**Source records:**
::::

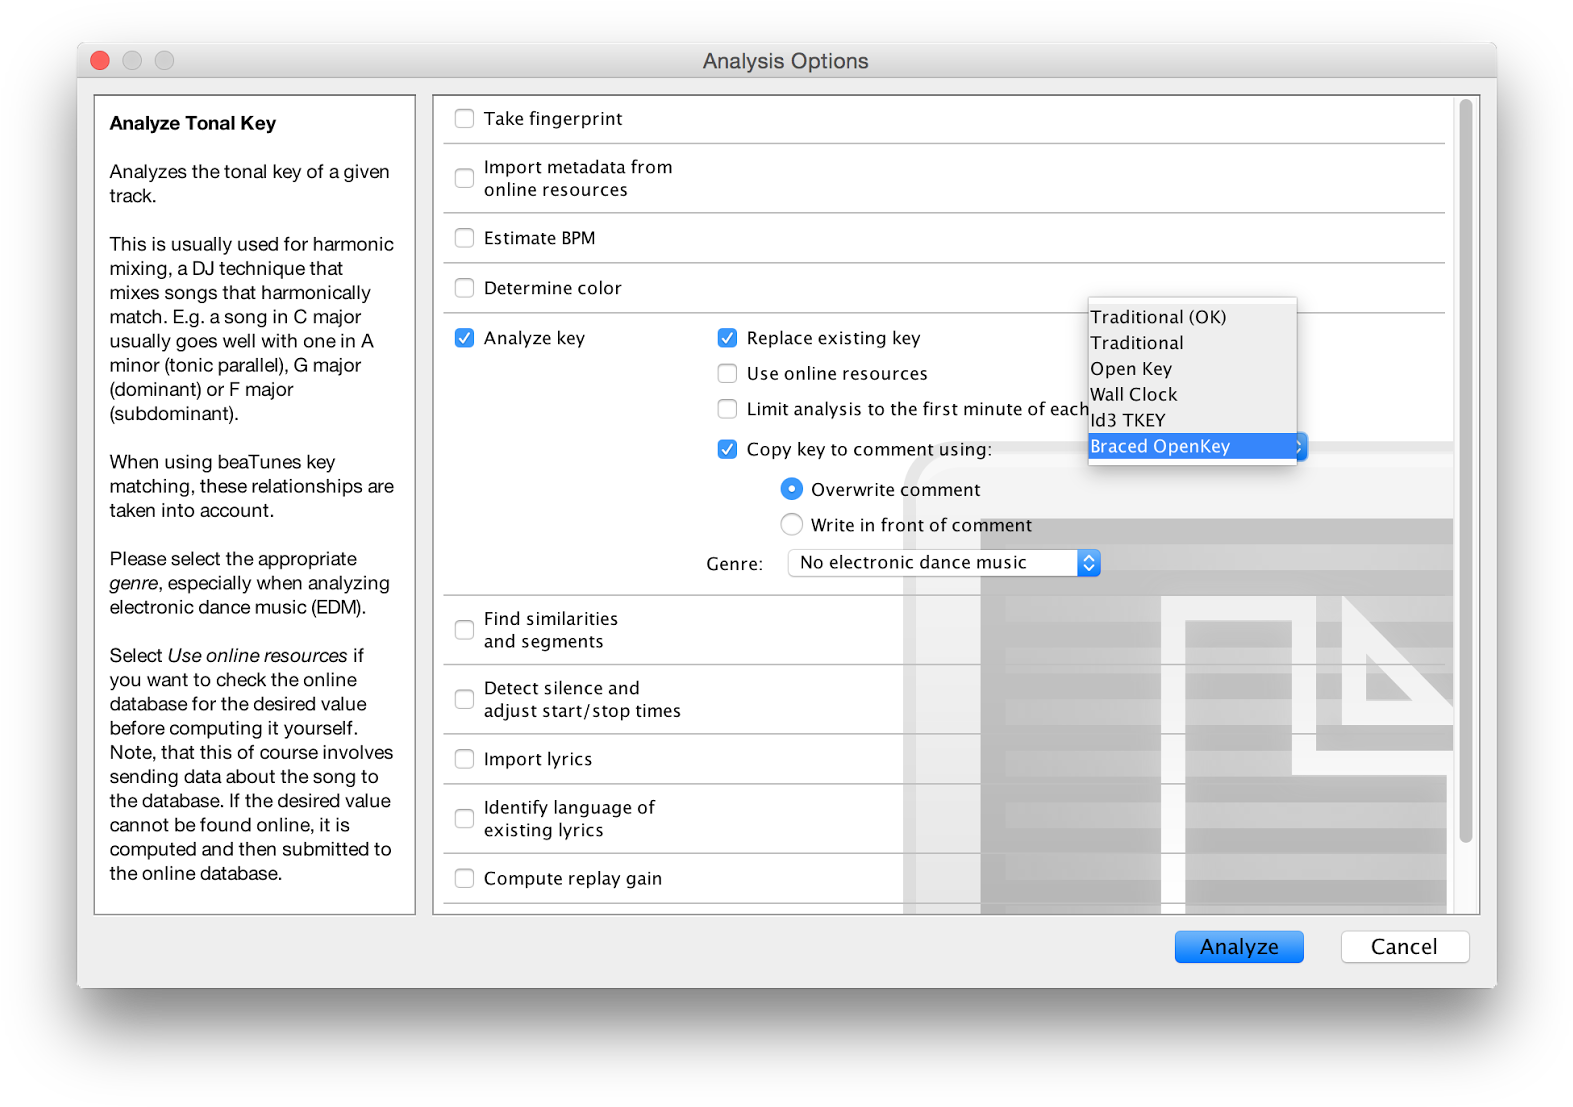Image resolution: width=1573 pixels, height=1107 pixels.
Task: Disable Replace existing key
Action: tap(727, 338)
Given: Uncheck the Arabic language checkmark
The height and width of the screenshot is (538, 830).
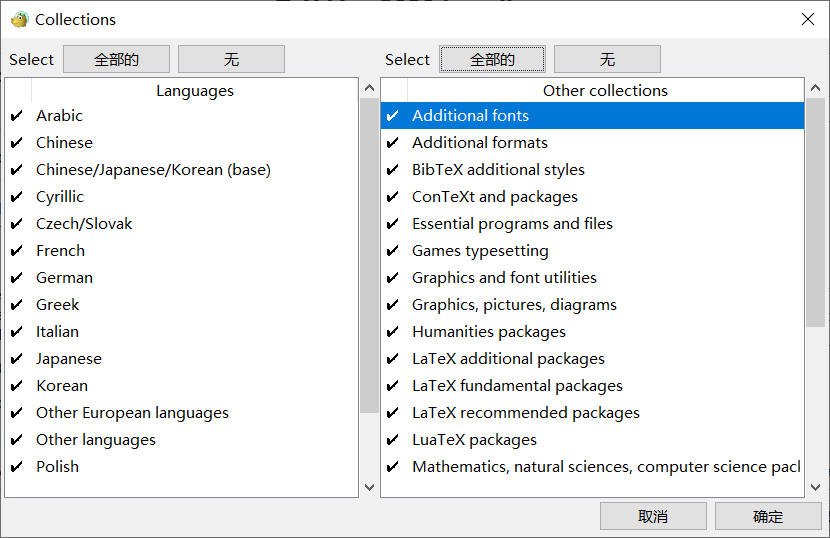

::::

**Task statement:**
Starting at the line where "Given: Uncheck the Arabic language checkmark" appears, restate every line through the end of the records above exactly, but omit the pictures.

**Solution for this exercise:**
Given: Uncheck the Arabic language checkmark
The height and width of the screenshot is (538, 830).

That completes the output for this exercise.